Final answer:
D) A partial premium refund
In a participation plan, the insured may be eligible for a partial premium refund. This is typically the case with participating policies, which return a part of the premiums to the insured based on the insurer's financial performance. Coinsurance is a concept in which the insured pays a portion of the cost and the insurance company pays the rest.
Step-by-step explanation:
In a participation plan, the insured may be eligible for a partial premium refund. This happens when an insurance company operates on a participating basis where it may return a portion of the premium to the insured if the company's financial performance is better than needed to pay for the insurance and expenses. Policies that offer dividends to policyholders are often called participating policies, and these dividends can be taken in various forms, including cash, to reduce future premiums, or to increase the policy's death benefit.

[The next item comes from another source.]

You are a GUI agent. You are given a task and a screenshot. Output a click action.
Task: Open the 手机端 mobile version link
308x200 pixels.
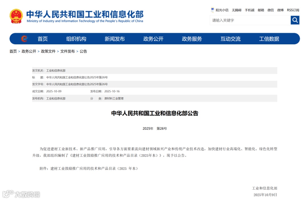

When it comes to Part B of the Medicare insurance system, it is designed to cover health-care costs outside of hospital stays, including physician services, medical tests, and outpatient visits. Participants in this plan pay a monthly fee, deductibles, and coinsurance charges, where the policyholder pays a percentage of a service and the insurance company pays the remaining cost. The higher costs due to copayments or coinsurance might encourage insurance companies to offer plans with high copay or coinsurance to customers who are less likely to use a lot of medical services, while plans with high premiums but lower copays might be offered to those who require more frequent care.
If insurance companies charged an actuarially fair premium to the entire group rather than assessing each subgroup individually, they might underprice the risk for some subgroups while overpricing for others. This could lead to losses if the riskier subgroups claim more than the premiums cover, prompting the need for higher reserves or risking the solvency of the insurer.